The devotion of these admirers had been further excited by the news that a half-witted girl, named Cécile Renault, had been found wandering near his house, with a knife in her possession, intending to play the part of Charlotte Corday. She was executed on June 17, on the very day that Vadier raised a laugh at Robespierre's expense in the Convention by his report on the conspiracy of Catherine Théot, a mad woman, who had asserted that Robespierre was a divinity.

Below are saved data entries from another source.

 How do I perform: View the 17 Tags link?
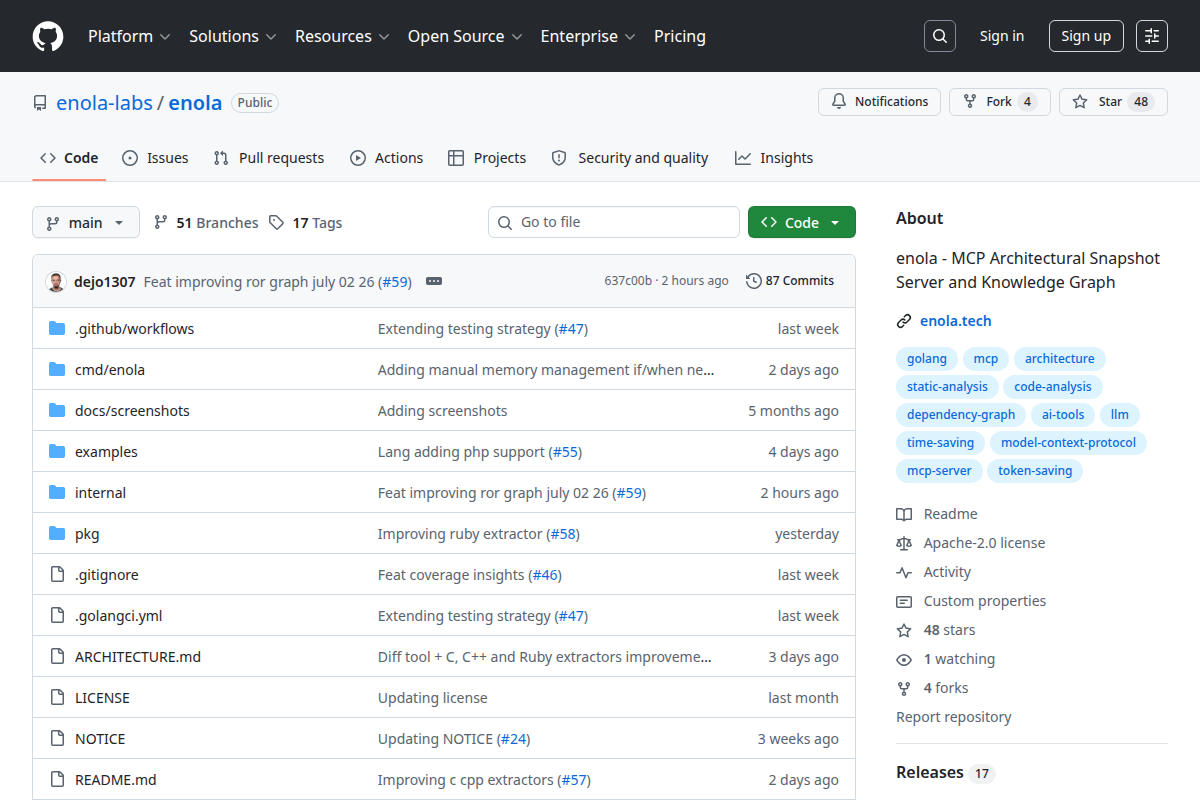coord(305,223)
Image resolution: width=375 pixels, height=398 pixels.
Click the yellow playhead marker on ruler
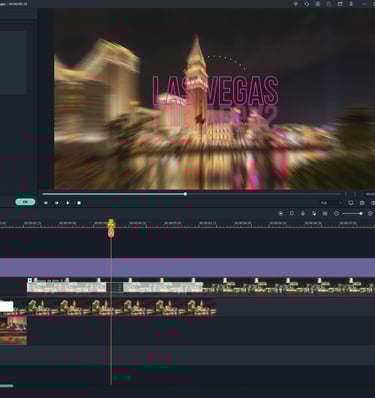111,224
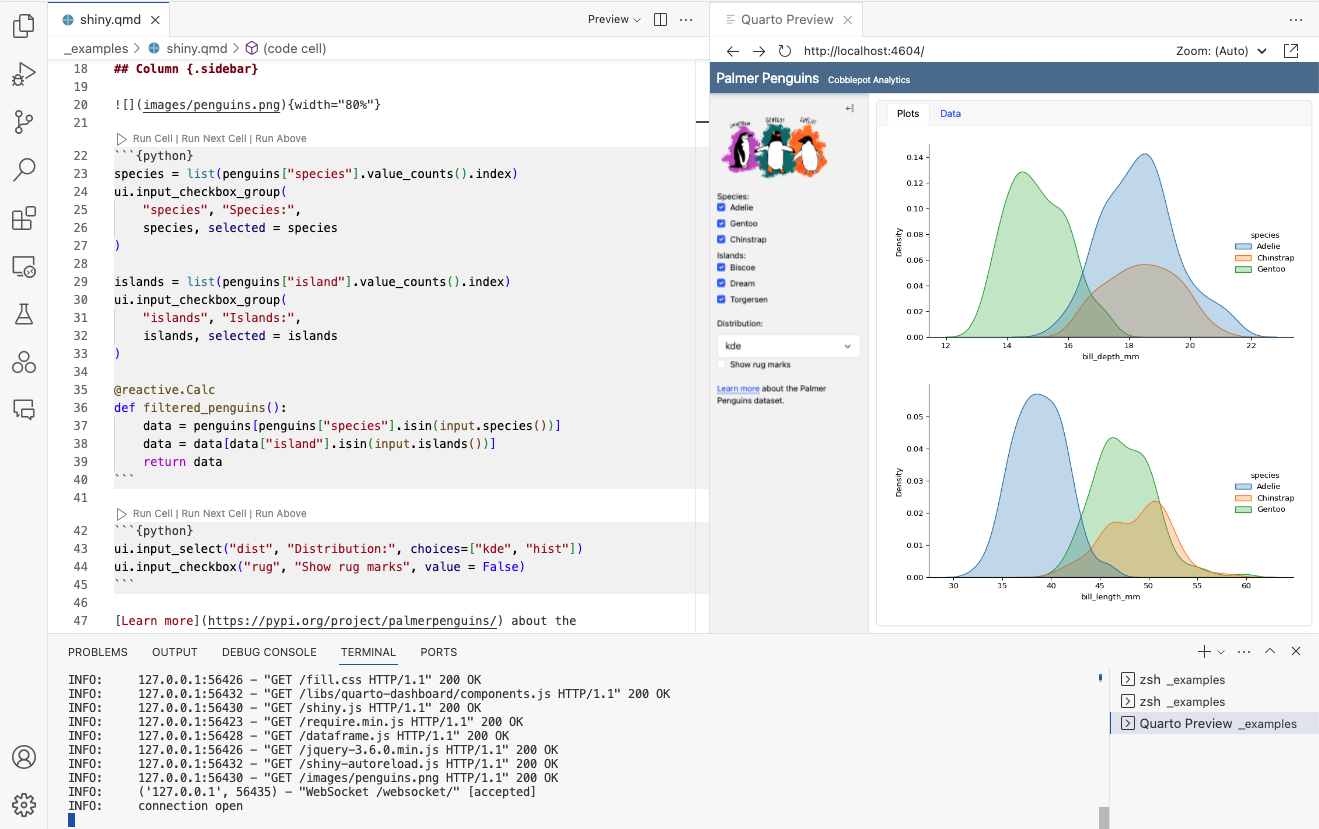
Task: Open preview in external browser
Action: [1291, 49]
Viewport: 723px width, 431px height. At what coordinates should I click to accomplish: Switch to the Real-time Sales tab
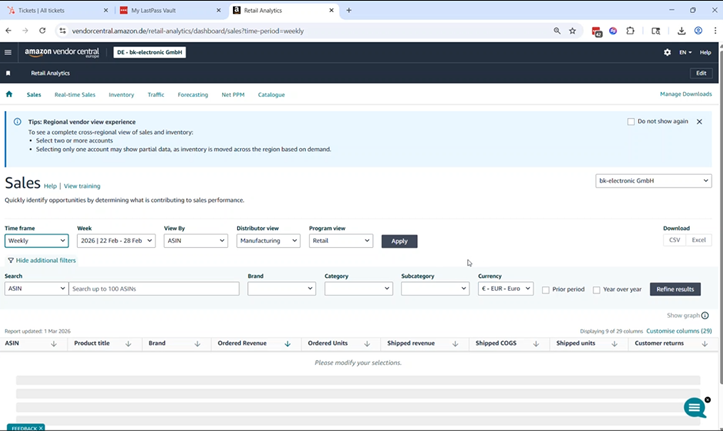pos(75,95)
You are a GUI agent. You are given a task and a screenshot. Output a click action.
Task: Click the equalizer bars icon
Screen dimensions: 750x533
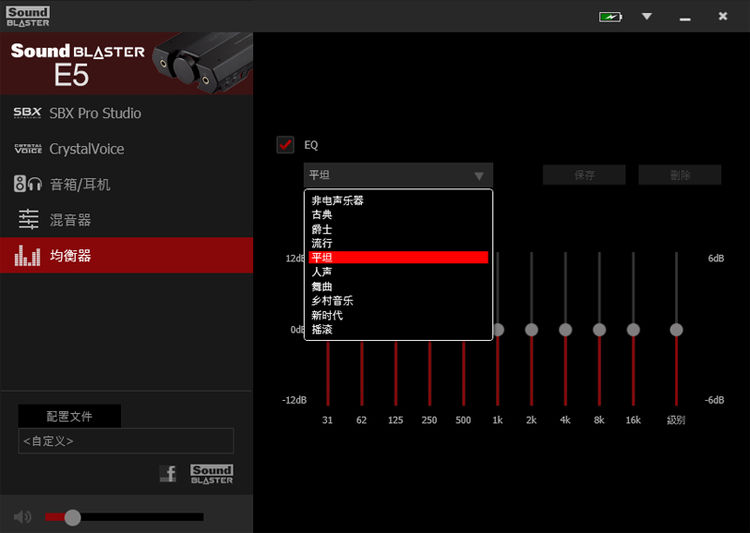coord(28,256)
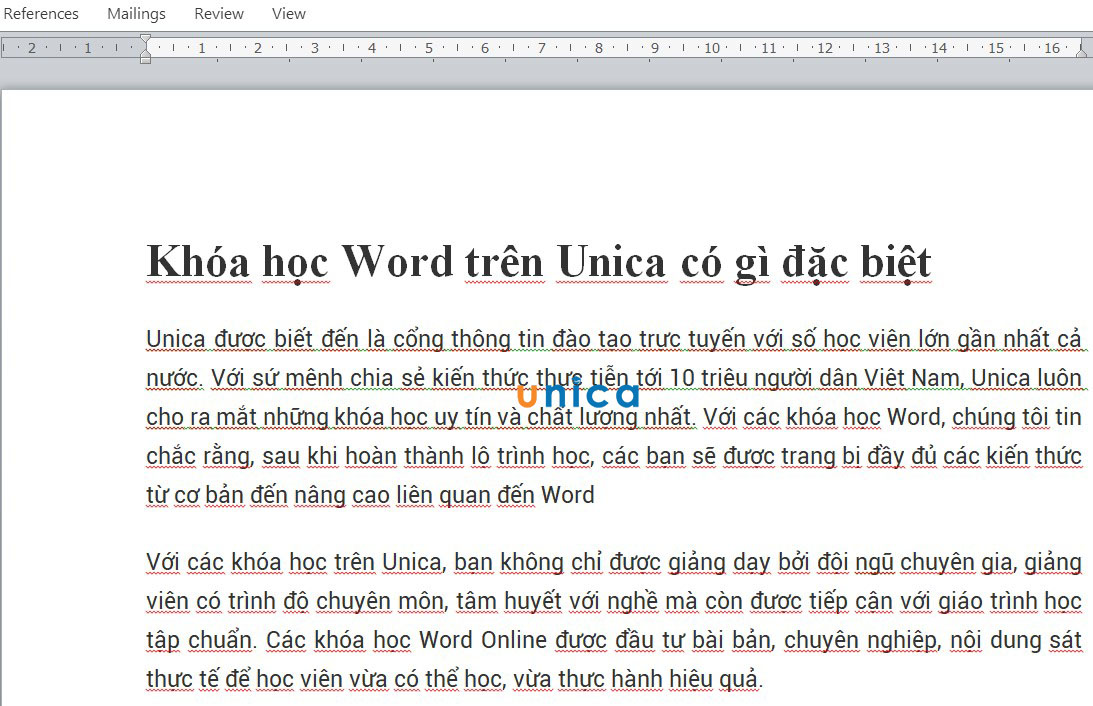Click the word "Online" in second paragraph
1093x706 pixels.
click(x=514, y=640)
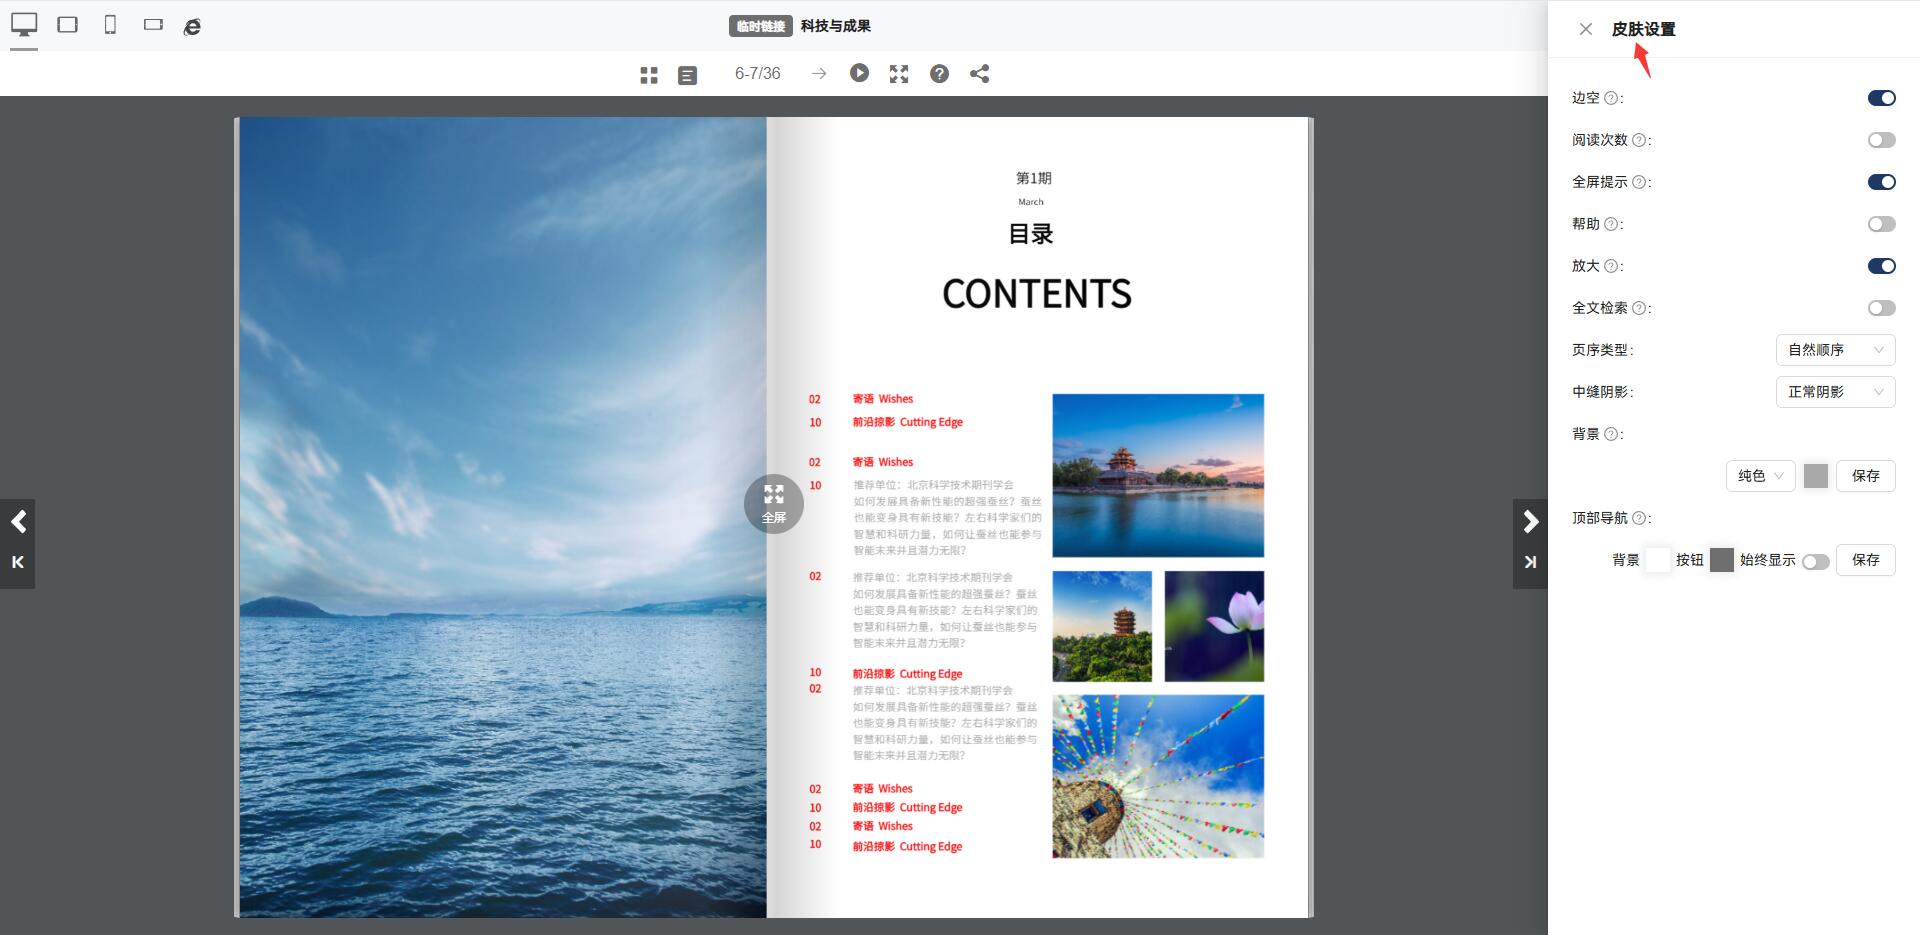
Task: Open the help question mark icon
Action: (x=939, y=74)
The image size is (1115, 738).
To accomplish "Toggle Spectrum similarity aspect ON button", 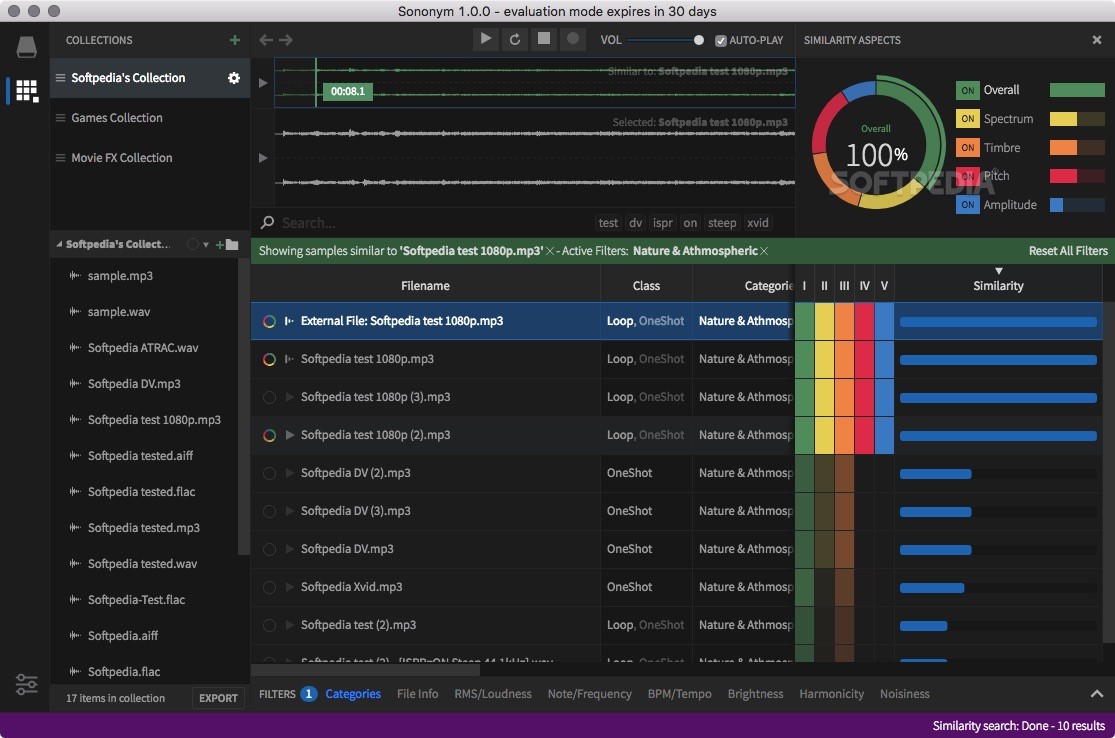I will 967,119.
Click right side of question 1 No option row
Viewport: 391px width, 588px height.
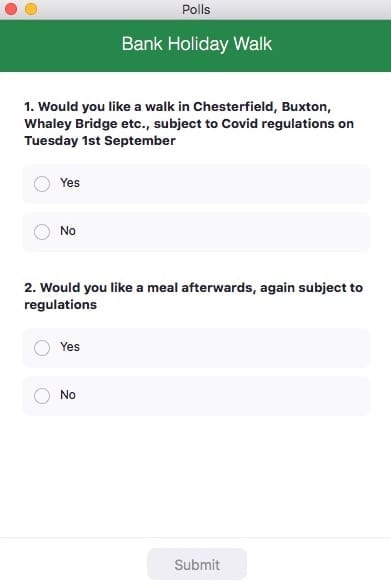point(319,232)
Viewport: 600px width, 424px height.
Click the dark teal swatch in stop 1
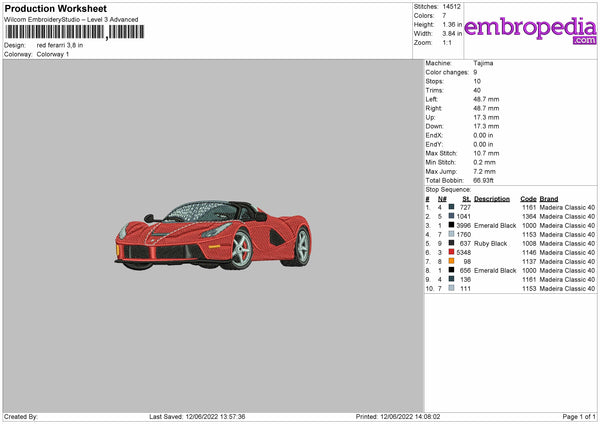[451, 207]
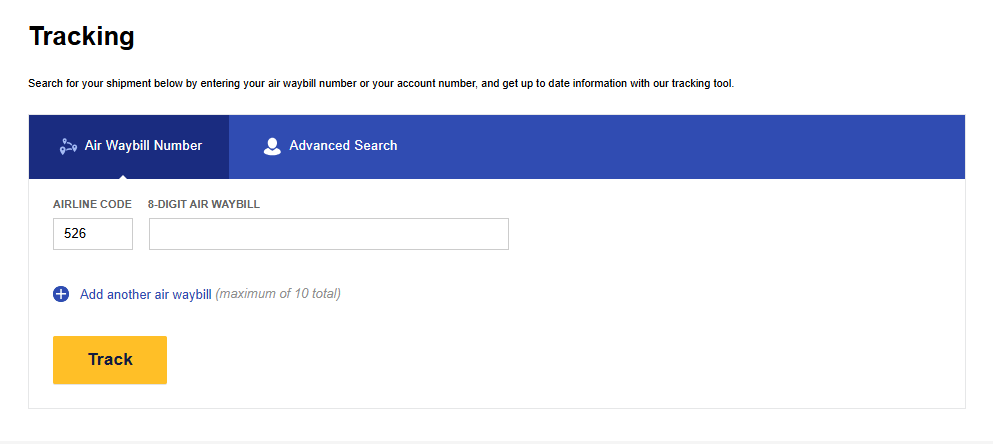Open the Advanced Search tab

[x=343, y=146]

Robespierre felt that he must strike his blow now or never. Yet he was not sufficiently audacious to strike at once, as Payan and Jean Baptiste Coffinhal, the ablest of his adherents, would have had him do. He retired from the Convention for some weeks, as he had done before the overthrow of the Hébertists and the Dantonists, to prepare his plan of action. This retirement seemed ominous to the majority of the Committee, and they too prepared for the struggle by communicating with the deputies of the Mountain, who were either friends of Danton or men of proved energy like Barras, Fréron and Tallien.